Jones, I assume you accept that E=mc2 and that if the mass of a reaction changes, the energy has to come from somewhere.
Here is the mass change

D =
2.014101778
H=
1.00727647
n=
1.0086649

The gain in mass is D-n= p
-0.001839592
 which =
1.713569649
 MeV has to be added to provide the increased mass of the resulting p.

The Farnsworth Fusor is producing hot fusion, which generates energy. The only issue is what amount of energy must be applied to overcome the Coulomb barrier, after which energy is released. That amount to get over the barrier can be a few kev to cause a little hot fusion. In the case of neutron stripping, energy must be ADDED to the system to produce the result.

On the other hand, if you assume that the chemical reaction is creating hot fusion in the gas, then you must assume that each D has been given a 10 keV as kinetic energy as a result of the chemical reaction. That is not possible because to make any energy the DCl molecule has to form, which can not have the required kinetic energy simply based on momentum considerations.

Ed

On Mar 14, 2013, at 4:09 PM, Jones Beene wrote:



From: Edmund Storms

Jim, why assume the neutron is stripped from the D? This requires 1.7 MeV/event.

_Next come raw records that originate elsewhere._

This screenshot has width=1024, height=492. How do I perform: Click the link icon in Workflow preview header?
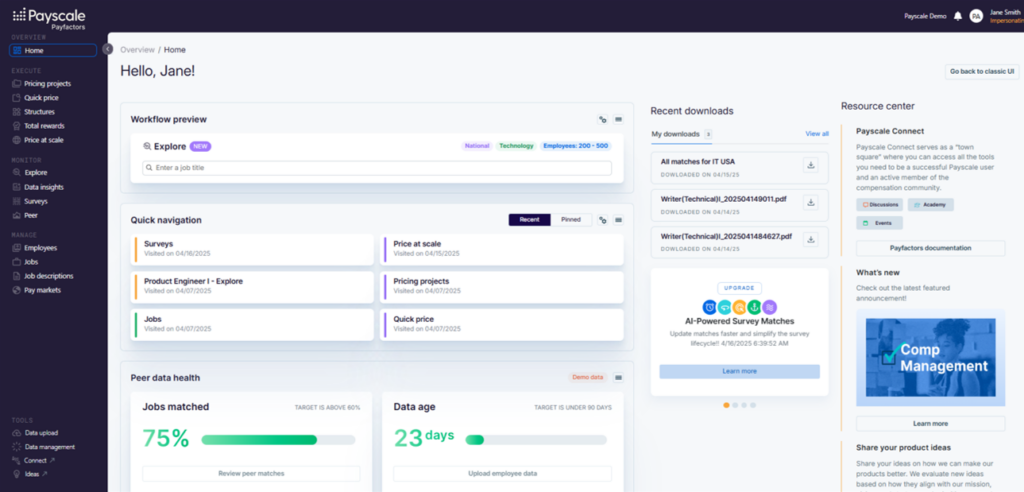tap(602, 119)
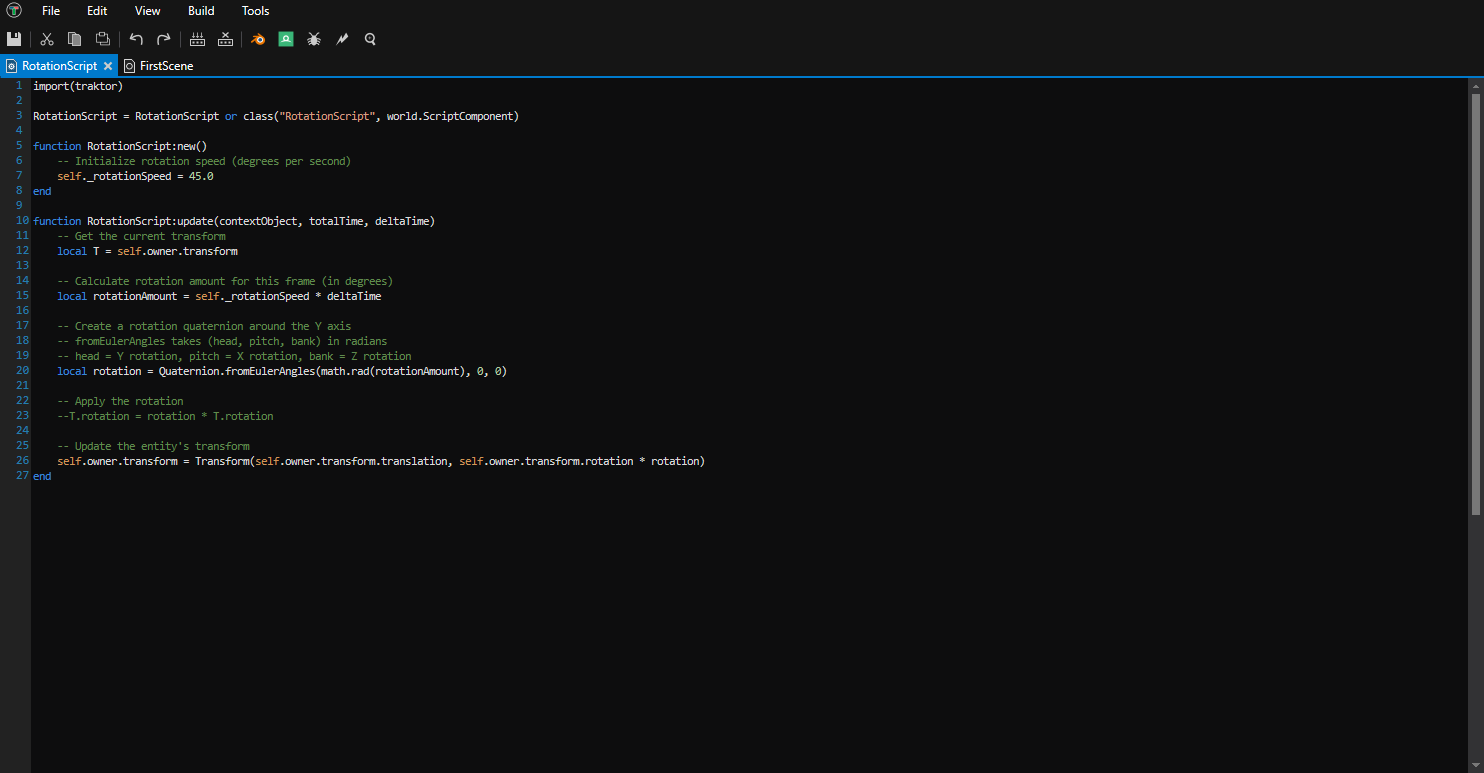Open search using the magnifier icon
This screenshot has height=773, width=1484.
(369, 38)
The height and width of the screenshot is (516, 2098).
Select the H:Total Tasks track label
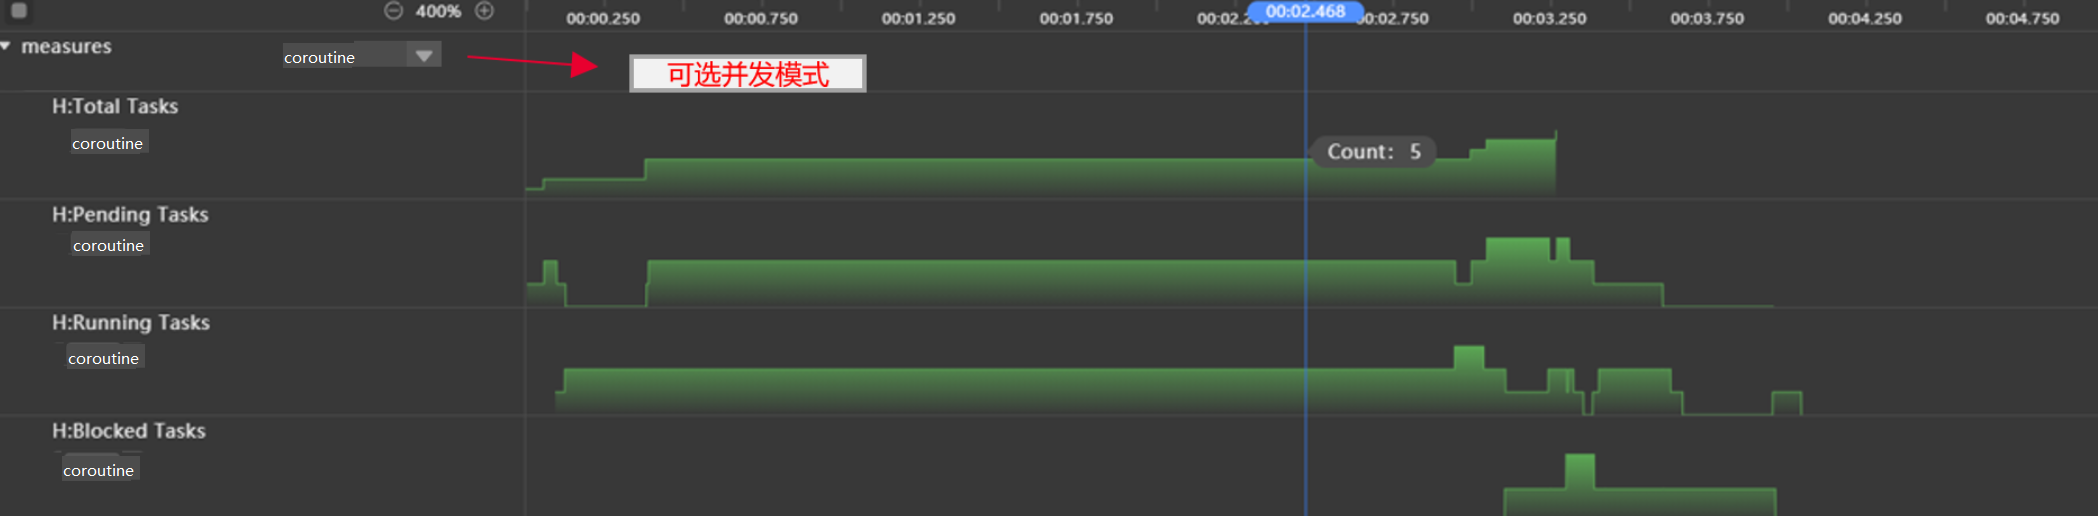click(x=115, y=107)
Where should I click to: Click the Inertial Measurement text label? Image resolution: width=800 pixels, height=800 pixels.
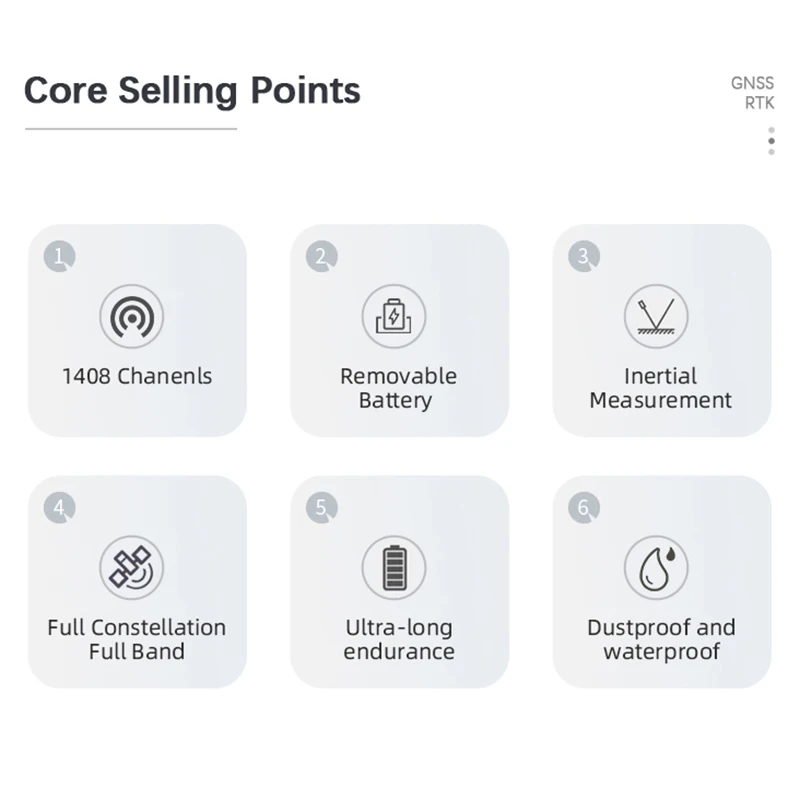point(661,388)
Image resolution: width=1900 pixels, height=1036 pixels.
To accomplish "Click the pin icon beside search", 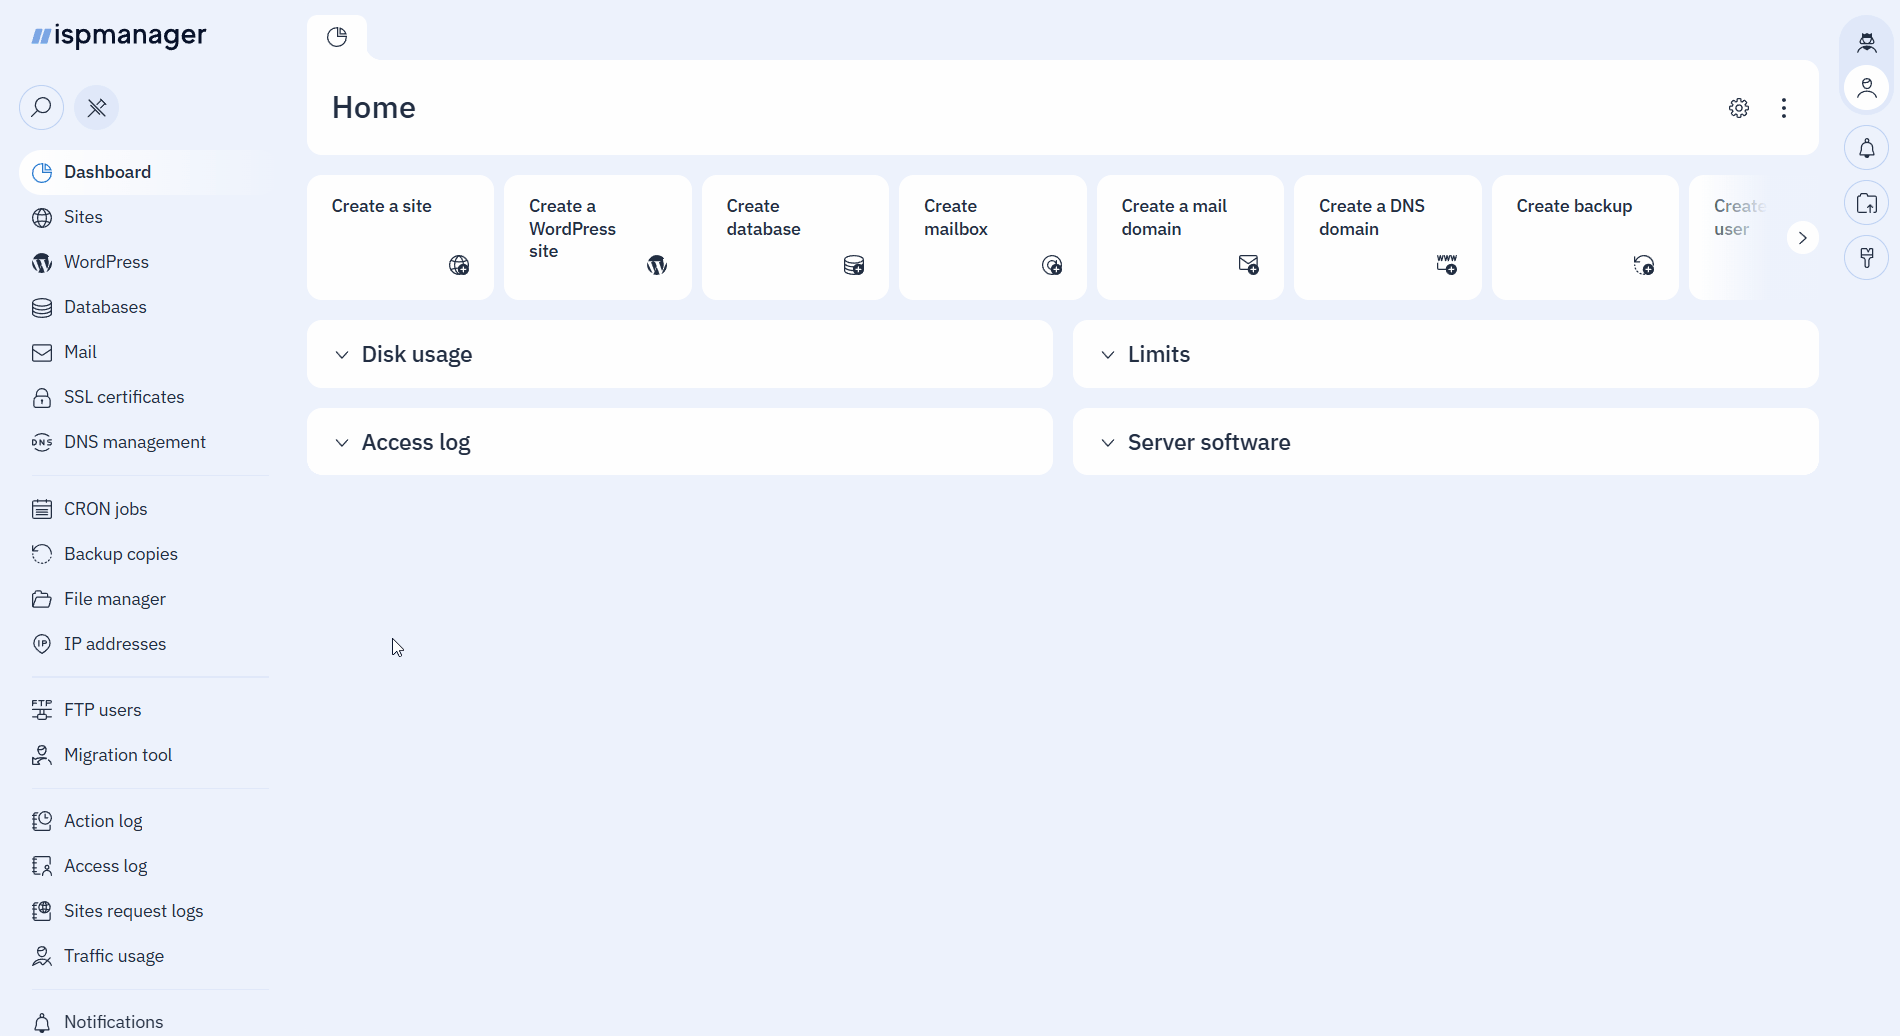I will tap(97, 107).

No it doesn’t - that number is way off - 3 orders of magnitude off.

Neutron stripping occurs as low as 10 keV. See Tom Ligon’s IE article.

The Farnsworth Fusor is documented proof of large neutron production at keV energy levels.

Here is another version of Ligon’s article. One can argue the point of whether this is due to Boltzmann’s tail of the energy distribution or Oppenheimer-Philips stripping, but one must accept that it is far removed from 1.7 MeV/event.